Johnson’s entire career had fit the archetype of a hill-country Jacksonian: the Herrenvolk democrat, the striver from humble roots, the anti-monopoly champion of the poor white man — and therefore, the bitter enemy of the West Tennessee “slaveocracy.” Yet he believed with equal vehemence that the United States was and should remain “a country for white men.” And so under his reconstruction policy, white state governments in the South had imposed a series of draconian “Black Codes” on the freed slaves, and the planter oligarchy now seemed on the brink of a revival.
That month, Frederick Douglass visited Johnson at the White House. Arriving as an official representative of the National Convention of Colored Men, his plea was for black suffrage. At a time when former rebels were threatening to retake power, the president’s Southern policy made no sense, Douglass argued. “You enfranchise your enemies and disenfranchise your friends.”
Johnson would have none of it, and the heated argument that ensued reveals much about the class and race dynamics of the Second American Revolution, whose 150th anniversary is commemorated in this special issue of Jacobin.

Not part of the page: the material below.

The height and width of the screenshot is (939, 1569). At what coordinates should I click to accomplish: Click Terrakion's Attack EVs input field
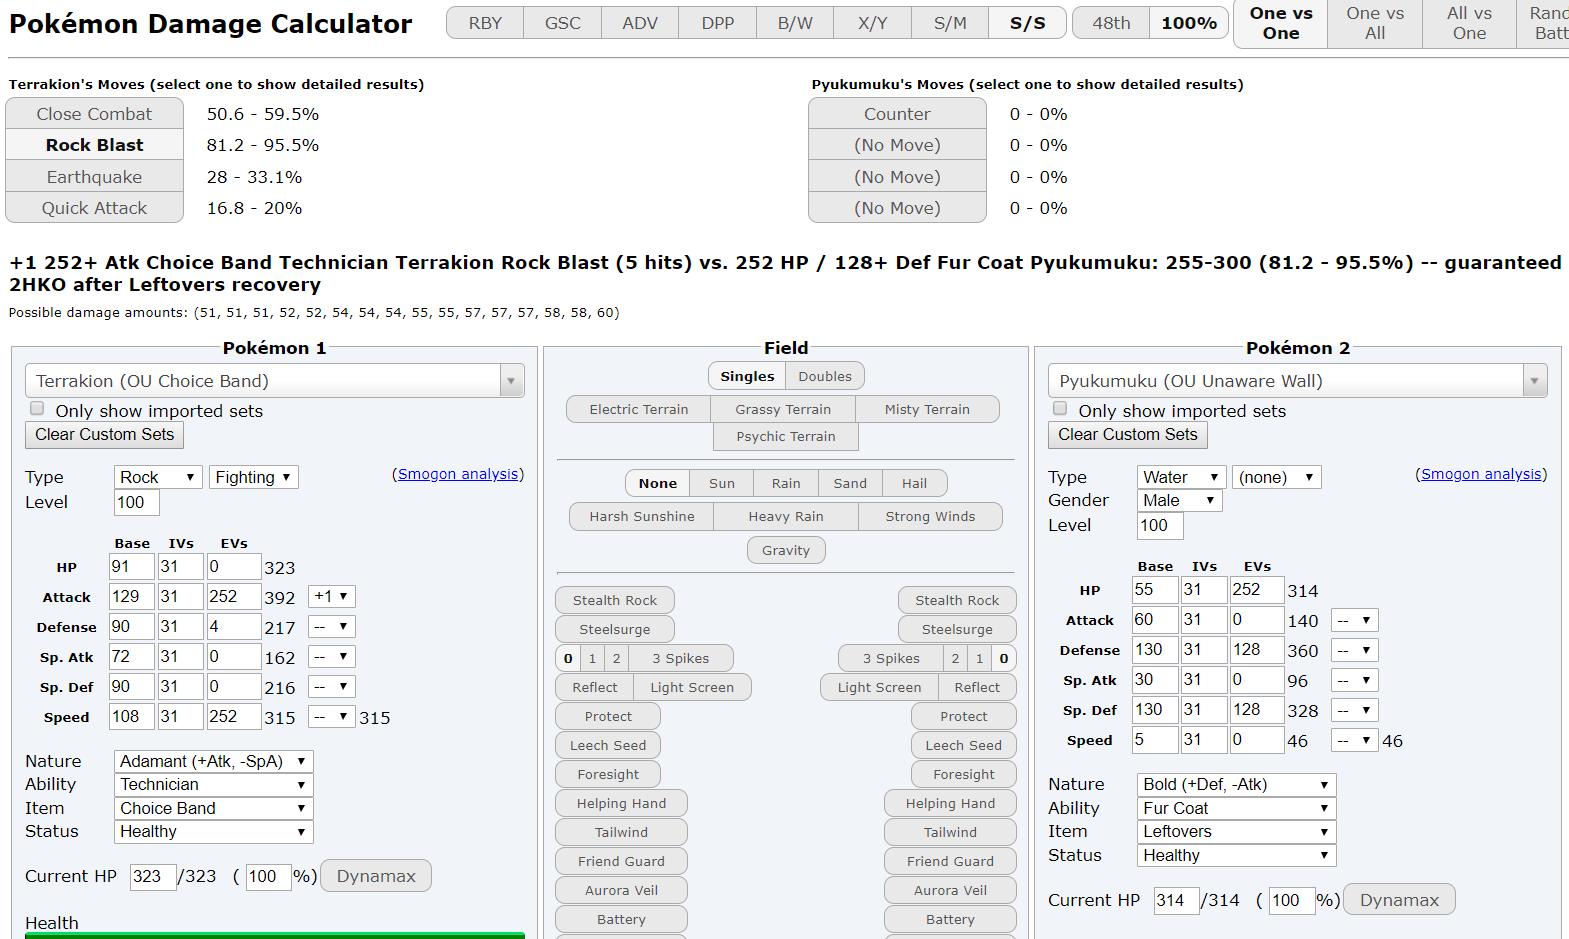tap(233, 597)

Reasoning from dramatically clashing premises, the self-proclaimed champion of the common man and the radical abolitionist sketched two contrasting paths for African Americans facing the dilemma of politics in a hostile society.
Johnson argued that enfranchising the freedmen would bring nothing but ruin. Once the grip of the planter class was broken, power would at last devolve to the mass of poor whites. But their long and deep resentment of the slaveholders was matched by their hatred of the former chattel. The hatred was mutual, Johnson added, and to prove his point, he forced Douglass to concede that the free black wage-earner, given the choice, would prefer to work for a slave owner than a non-slave-owning white. (“Because he wouldn’t be treated as well,” Douglass interjected.)
“The hate that existed between the two races,” Johnson insisted, made it impossible for both to be “thrown together at the ballot-box.” The result would be a “contest between the races, which if persisted in will result in the extermination of one or the other.” The freedmen would be better advised to seek a better life “elsewhere than crowded right down there in the South.”
Premised on the ineluctability of black-white antagonism, that was the Johnson Option: the only solution was for blacks to make their way alone.
Douglass retorted that as things stood, the former slave could not even physically escape the plantation, let alone emigrate; he was now “absolutely in the hands” of his employer, thanks to the repressive Black Codes that Johnson had done little to stop. For Douglass, that very fact underlined the urgency of suffrage. But in the president’s eyes, it only further proved his point. “If the master now controls him [in] his action,” Johnson asked, “would he not control him in his vote?”
Douglass believed there was an alternative: “Let the negro once understand that he has an organic right to vote, and he will raise up a party in the Southern States among the poor, who will rally with him. There is this conflict that you speak of between the wealthy slaveholder and the poor man.”
Premised on the possibilities of political struggle, here was the Douglass Option: “a party in the Southern States among the poor.” And the revolutionary crisis that burst open a few months later proved those possibilities could be realized. For the growing threat of a neo-Confederate South had polarized the Northern electorate, and as a North Carolina politician warned during the midterm campaigns that fall, “If the Northern people are forced by the South to follow Thad Stevens or the Copperheads, I believe they will prefer the former.” Sure enough, the outcome of that remarkable election was Radical Reconstruction.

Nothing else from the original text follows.